Technical Walkthrough

Advanced API Performance: Command Buffers

Discuss (1)

This post covers best practices for command buffers on NVIDIA GPUs. To get a high and consistent frame rate in your applications, see all Advanced API Performance tips.

Command buffers are the main mechanism for sending commands from the CPU to be executed on the GPU. By following the best practices listed in this post, you can achieve performance gains on both the CPU and the GPU by maximizing parallelism, avoiding bottlenecks, and reducing idle times on the GPU.

Recommended

  • Accept the fact that you are responsible for achieving and controlling GPU/CPU parallelism.
    • Submitting work to command lists doesn’t start any work on the GPU.
    • Calls to ExecuteCommandList finally do start work on the GPU.
  • Record work in parallel and evenly across several threads and cores to multiple command lists.
    • Recording commands is a CPU-intensive operation and no driver threads come to the rescue.
    • Command lists are not free-threaded so parallel work submission means submitting to multiple command lists.
  • Be aware of the fact that there is a cost associated with setup and reset of a command list.
    • You still need a reasonable number of command lists for efficient parallel work submission.
    • Fences force the splitting of command lists for various reasons (multiple command queues, picking up the results of queries, and so on).
  • Try to aim for 5-10 ExecuteCommandList calls per frame, with sufficient amount of GPU work to hide the OS scheduling overhead per ExecuteCommandList call.
    • The OS takes 50-80 microseconds to schedule command lists after the previous ExecuteCommandList call.

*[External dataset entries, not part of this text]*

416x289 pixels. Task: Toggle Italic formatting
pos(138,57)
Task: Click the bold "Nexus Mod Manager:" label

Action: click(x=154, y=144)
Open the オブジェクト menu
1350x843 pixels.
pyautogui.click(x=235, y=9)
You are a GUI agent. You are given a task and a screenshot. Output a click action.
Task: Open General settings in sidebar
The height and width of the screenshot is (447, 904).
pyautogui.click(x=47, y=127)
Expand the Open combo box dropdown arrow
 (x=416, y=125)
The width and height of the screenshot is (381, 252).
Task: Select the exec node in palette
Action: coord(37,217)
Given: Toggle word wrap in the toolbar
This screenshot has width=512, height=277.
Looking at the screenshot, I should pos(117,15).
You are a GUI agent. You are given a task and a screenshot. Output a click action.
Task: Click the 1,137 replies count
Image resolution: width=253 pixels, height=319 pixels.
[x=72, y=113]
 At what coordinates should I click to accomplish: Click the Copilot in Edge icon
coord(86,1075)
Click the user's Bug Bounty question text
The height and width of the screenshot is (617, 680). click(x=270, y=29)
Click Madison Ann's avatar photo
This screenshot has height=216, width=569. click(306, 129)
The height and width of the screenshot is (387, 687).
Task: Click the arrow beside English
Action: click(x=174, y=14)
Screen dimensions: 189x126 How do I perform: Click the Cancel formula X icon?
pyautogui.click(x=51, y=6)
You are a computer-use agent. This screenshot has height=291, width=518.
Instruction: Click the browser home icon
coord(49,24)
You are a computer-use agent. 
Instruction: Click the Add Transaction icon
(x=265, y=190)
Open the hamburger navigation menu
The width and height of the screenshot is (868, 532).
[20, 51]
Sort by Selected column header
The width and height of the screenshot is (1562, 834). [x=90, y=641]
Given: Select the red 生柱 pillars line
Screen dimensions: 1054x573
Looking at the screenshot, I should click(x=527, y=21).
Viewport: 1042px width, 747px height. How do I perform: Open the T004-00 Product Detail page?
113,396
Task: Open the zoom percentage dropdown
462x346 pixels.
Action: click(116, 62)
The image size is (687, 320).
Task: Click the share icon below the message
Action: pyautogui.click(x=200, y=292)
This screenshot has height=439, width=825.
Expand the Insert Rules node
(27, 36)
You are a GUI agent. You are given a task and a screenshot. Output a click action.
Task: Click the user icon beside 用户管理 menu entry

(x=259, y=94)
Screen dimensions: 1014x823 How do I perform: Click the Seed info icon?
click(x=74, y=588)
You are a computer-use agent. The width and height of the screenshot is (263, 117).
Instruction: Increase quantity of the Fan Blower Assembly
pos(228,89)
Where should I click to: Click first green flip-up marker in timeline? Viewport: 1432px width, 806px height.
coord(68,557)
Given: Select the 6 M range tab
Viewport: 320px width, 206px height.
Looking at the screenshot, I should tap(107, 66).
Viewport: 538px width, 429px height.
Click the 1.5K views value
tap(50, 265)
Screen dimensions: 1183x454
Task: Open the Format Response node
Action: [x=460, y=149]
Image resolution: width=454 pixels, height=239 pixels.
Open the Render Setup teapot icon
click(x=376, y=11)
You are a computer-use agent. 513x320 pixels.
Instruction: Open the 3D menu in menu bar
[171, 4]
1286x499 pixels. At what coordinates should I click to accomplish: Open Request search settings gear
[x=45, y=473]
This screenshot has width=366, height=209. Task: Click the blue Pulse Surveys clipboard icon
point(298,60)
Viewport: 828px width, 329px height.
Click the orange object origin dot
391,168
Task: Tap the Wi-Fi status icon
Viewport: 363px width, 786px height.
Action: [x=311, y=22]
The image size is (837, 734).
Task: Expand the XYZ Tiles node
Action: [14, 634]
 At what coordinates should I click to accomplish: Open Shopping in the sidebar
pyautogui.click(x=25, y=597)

If the command lists in the call execute faster than that, there is a bubble in the hardware queue.
    • Check for bubbles using GPUView.
  • You can overlap graphics or compute work on the 3D queue with compute work on a dedicated asynchronous compute queue.
    • Keep in mind even for compute tasks that can in theory run in parallel with other graphics or compute tasks, the actual scheduling details of the parallel work on the GPU may not generate the hoped for results.
  • Be conscious of which asynchronous compute and graphics workloads can be scheduled together. Use fences to pair up the right workloads.
  • Use ExecuteIndirect flexibility to maximize offloading CPU work to the GPU and reduce CPU-GPU synchronization points.
    • Do port your scene culling system to the GPU using ExecuteIndirect.
    • Use ExecuteIndirect count buffer to control the number of commands instead of issuing the maximum number of commands and predicating unused ones individually.
    • NVIDIA provides additional capabilities for ExecuteIndirect under Vulkan’s VK_NV_device_generated_commands.

Not recommended

  • Don’t exceed 1 million CBV/SRV/UAV descriptors or 2K samplers in your frame’s descriptor heap.
  • Don’t block on ExecuteCommandList calls.
    • ExecuteCommandList calls can be expensive. New commands can be recorded in the meantime on other threads.
    • Each command queue can use its own thread to submit ExecuteCommandList.
  • Don’t record everything or big scene parts in just a few command lists. This limits your ability to fully use all your CPU cores.
    • Also, building a few large command lists means that you’ll potentially find it harder to keep the GPU from going idle.
  • Don’t submit only at the end of frame after you have recorded everything. You may waste the opportunity to keep the GPU working in parallel with the recording of other command lists.
  • Don’t expect lots of list reuse.
    • There are usually many per-frame changes in terms of objects visibility, and so on.
    • Post-processing may be an exception.
  • Don’t frequently mix draw, dispatch and copy commands.
    • Try to bunch all draw commands together and dispatch commands together, and so on.
    • A frequent mix of different types of work on the same queue can introduce pipeline drains.
  • Don’t create too many threads or too many command lists.
    • Too many threads oversubscribes your CPU resources, while too many command lists may accumulate too much overhead.